What makes a good partnership?
The key to successful collaboration between technology and healthcare providers, Saleh says, is realising that there is no one-size-fits-all approach, whether it’s treatments, pharmaceutical development, or disease diagnostics.
Different organisations will have their own specialisms and shortfalls, and it’s only through working together that improvements across the healthcare industry as a whole can be realised. This is especially true in the Middle East, where standards of suitable technology adoption and infrastructure vary so widely.
To illustrate the power of leveraging technology, Saleh points to genome sequencing’s ability to transform diagnostics. Deep learning algorithms can be used to process large and complex genomic datasets, and by studying the genome of a patient at clinical stage, treatment specialists can determine whether the origin of an illness is caused by allergy, autoimmune illness, or contracted through infection; all of which shape that patient’s particular treatment plan.
Introducing something as complex as genomics into the diagnostic chain that forms precision medicine requires efficiency and speed, Saleh says, and AI is the best way of achieving that at scale.
“Even within individual compartments of the healthcare industry, we have different specialists for different things, and AI can be used to collate information to make collaboration between specialists more efficient.
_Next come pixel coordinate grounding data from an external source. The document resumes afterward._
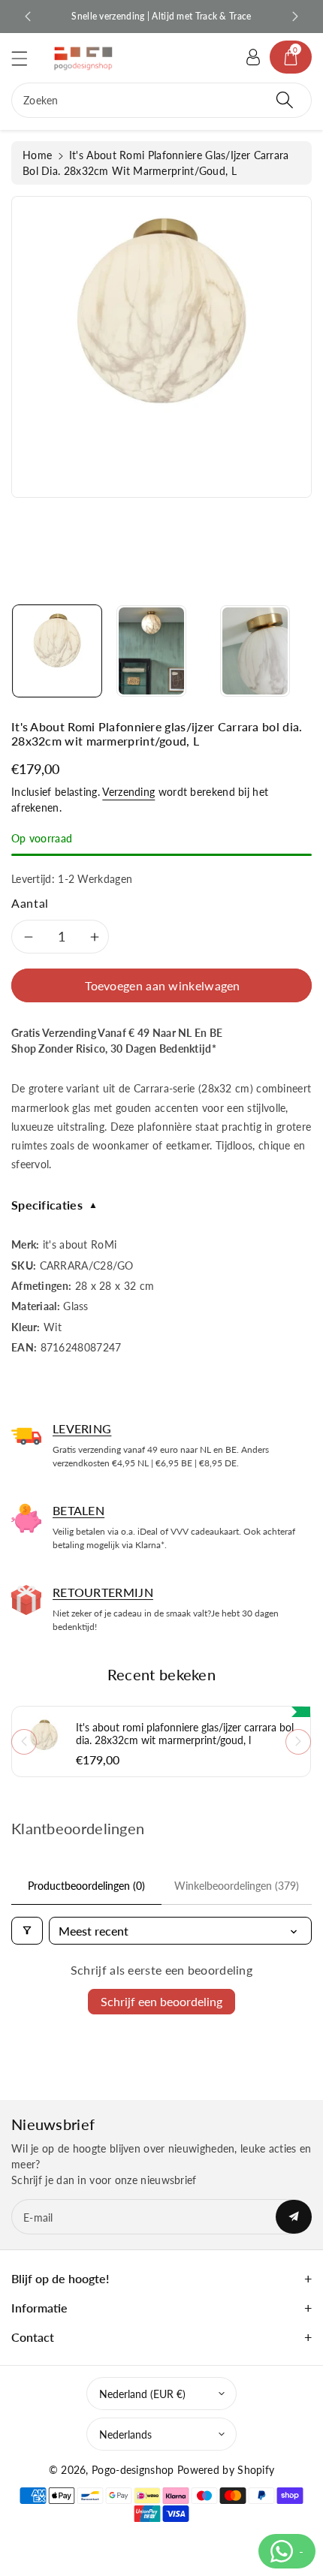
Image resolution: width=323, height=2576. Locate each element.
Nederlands (125, 2434)
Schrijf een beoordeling (161, 2001)
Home (37, 155)
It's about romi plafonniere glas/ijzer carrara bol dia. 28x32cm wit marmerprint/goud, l (185, 1734)
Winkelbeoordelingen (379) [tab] (236, 1885)
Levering (82, 1428)
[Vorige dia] (27, 16)
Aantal (30, 903)
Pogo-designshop (133, 2469)
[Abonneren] (294, 2217)
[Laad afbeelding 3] (255, 651)
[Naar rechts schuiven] (298, 1742)
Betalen (78, 1510)
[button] (26, 58)
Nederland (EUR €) (142, 2394)
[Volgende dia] (295, 16)
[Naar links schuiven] (24, 1742)
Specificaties (54, 1205)
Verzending (128, 791)
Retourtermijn (103, 1592)
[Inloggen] (253, 57)
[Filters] (27, 1931)
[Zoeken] (284, 100)
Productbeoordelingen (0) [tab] (86, 1885)
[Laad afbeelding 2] (151, 651)
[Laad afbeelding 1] (57, 651)
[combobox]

“We can enhance the efficiency of treatment, evolve quality of care, and tailor each patient to the individual circumstances of their own illness. Machine learning can also help with things like clinical analytics, which makes predictions and improvements to the healthcare industry from both an operational perspective and a supply chain perspective.”
One of the initial priorities of the partnership between Microsoft and Roche is to deliver improved healthcare outcomes for cancer patients in Egypt. According to the International Agency for Research of Cancer, in 2020 alone the number of cancer cases in Egypt was estimated at around 135,000 with almost 90,000 of those patient numbers resulting in fatalities.
Breast cancer in Egypt accounts for the largest number of cases in females, whilst in males it is second only to liver cancer. Early detection can significantly improve the chances of survival among patients, which in turn can be achieved through early screening, identification, and diagnosis, assisted by the latest AI and machine learning solutions.
Delivering better outcomes
According to Roche Egypt’s general manager, Dr Mohamed Swilam: “The power of technology, data and analytics can innovate the healthcare ecosystem and improve patient survivability in ways we’ve never seen before.
“[We can] help more patients across the Middle East get diagnosed early; especially cancer patients who we want to achieve specific, better outcomes, and go on to lead better lives.”
By pooling resources, fostering an atmosphere more conducive to collaboration, and connecting through platforms which remove the time-consuming, labour-intensiveness associated with manual data management, AI and the power of partnership offer a road map to reforming healthcare provision across the Middle East and beyond.